-- TASKS TO COMPLETE --
a) Answer these questions using the solar tax credit article:
(i) What does the article say you must do with your solar panels to qualify for the solar ITC?
(ii) Which form do you complete and file to claim the credit, and what is its title?
(iii) On the 2019 edition of that form, which line holds "Qualified solar electric property costs"?
b) Copy the solar tax credit article word for word from "Solar Panels, Solar" up to and including "doubts or questions.".
c) Turn the paragraph in the solar tax credit article that begins "Claiming the solar ITC is a relatively straightforward process" into a short bulleted list that keeps its main facts.

-- EXCERPT --
────────────────────
Solar Panels, Solar Energy, Solar Power, YSG Solar
October 15, 2020

The federal investment tax credit (ITC) is one of the best solar incentives available to customers across the United States. The ITC has massively driven solar growth since its enactment over a decade ago. Now, with solar costs at record lows, and the ITC beginning to step down, there has never been a better time to go solar.



In this article, we will explain how to claim the solar investment tax credit. It’s usually a pretty straightforward process, but please note that we are a solar company, not tax professionals, so it is advisable to consult your tax advisor before filing a return. Despite the relative ease of claiming the solar ITC, tax codes can be complex, so it’s important to speak with a taxation professional if you have any doubts or questions.



Remember, in order to qualify for the solar ITC, you must own your solar panels. If you lease your panels, or have entered into a power purchase agreement (PPA), you are not eligible to claim the solar ITC. For a full explanation about the value of the solar investment tax credit, as well as details of eligibility requirements, please read our recent blog post.



How to Claim the Solar Investment Tax Credit

Claiming the solar ITC is a relatively straightforward process. When you are completing your federal tax return, you must complete and file Form 5695, entitled "Residential Energy Credits", alongside the rest of your tax paperwork. Using this form, you will be able to calculate the value of your tax credit and enter this calculated value on Form 1040. If your tax liability is not large enough to take advantage of the full value of the solar ITC, then you can roll the tax credit over to the following year—as long as the ITC is still in effect. With the ITC stepping down to 22% in 2021, and then to 10% for commercial/utility-scale solar only from 2022 onwards, time is running out to take advantage of this fantastic incentive.



Completing Form 5695 to Claim the Federal Investment Tax Credit

On Form 5695, go to the line “Qualified solar electric property costs”. On the 2019 edition of the form, linked throughout this article, you will find “Qualified solar electric property costs” on line 1. In the box beside this, you will enter the total gross cost of your solar energy system after any cash rebates. 






Moving down the form, you will come to line 5, which states, “Add lines 1 through 4”. Assuming you have left lines 2 - 4 blank, you will enter the same figure as you did in line 1. If you have entered additional figures for lines 2 - 4, add up all figures from lines 1 - 4 as advised and enter your total in the box on line 5.
────────────────────
-- DATA SHOWN --
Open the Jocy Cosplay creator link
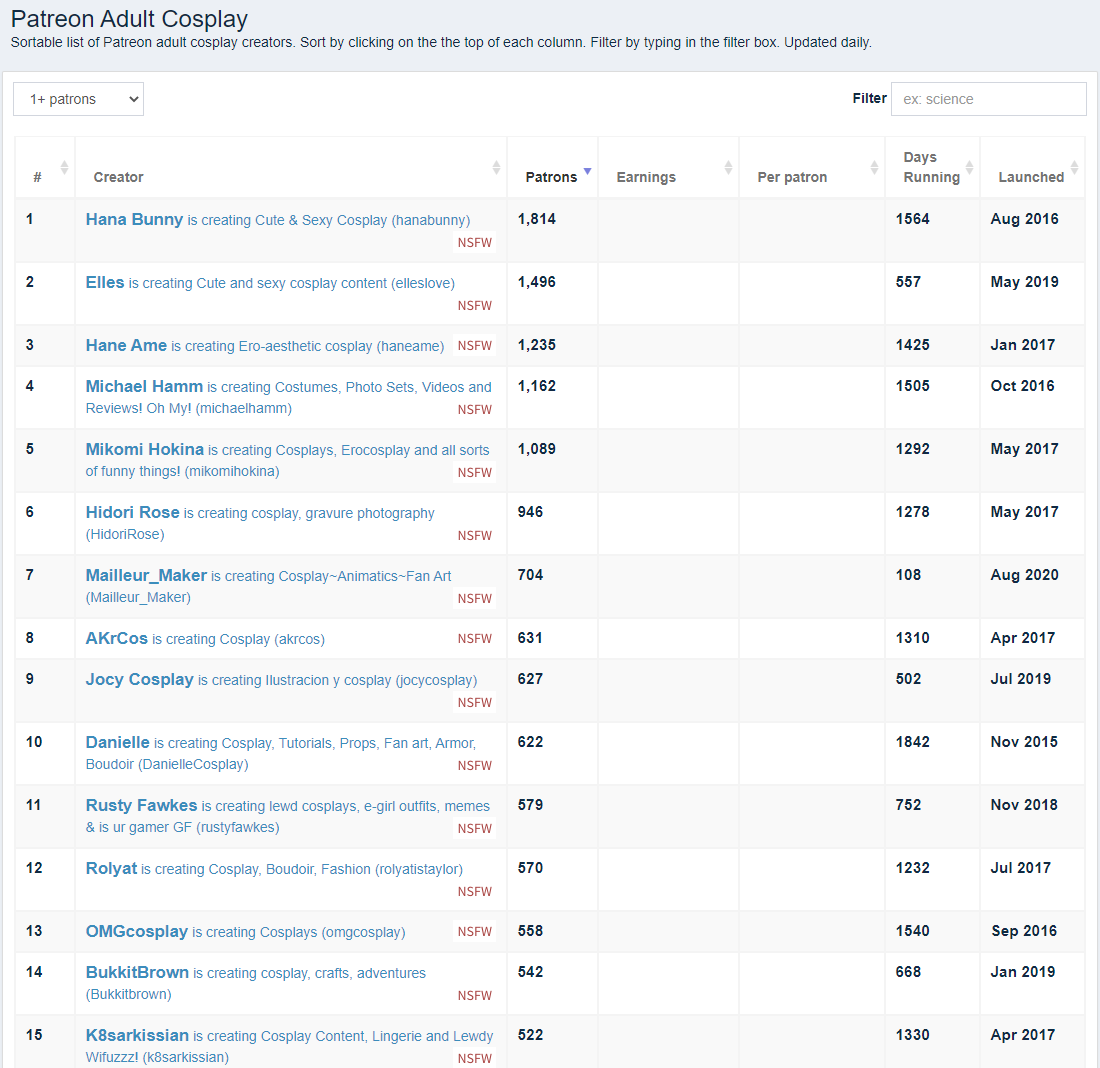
────────────────────
-- RESULTS --
a)
(i) You must own your solar panels.
(ii) Form 5695, titled "Residential Energy Credits".
(iii) Line 1.

b)
Solar Panels, Solar Energy, Solar Power, YSG Solar
October 15, 2020

The federal investment tax credit (ITC) is one of the best solar incentives available to customers across the United States. The ITC has massively driven solar growth since its enactment over a decade ago. Now, with solar costs at record lows, and the ITC beginning to step down, there has never been a better time to go solar.



In this article, we will explain how to claim the solar investment tax credit. It’s usually a pretty straightforward process, but please note that we are a solar company, not tax professionals, so it is advisable to consult your tax advisor before filing a return. Despite the relative ease of claiming the solar ITC, tax codes can be complex, so it’s important to speak with a taxation professional if you have any doubts or questions.

c)
- Claiming the solar ITC is relatively straightforward.
- File Form 5695, "Residential Energy Credits," with your federal tax return.
- Use that form to calculate the credit's value, then enter the value on Form 1040.
- If your tax liability is too small to use the full credit, roll it over to the next year, as long as the ITC is still in effect.
- The ITC steps down to 22% in 2021, then to 10% for commercial/utility-scale solar only from 2022 onwards.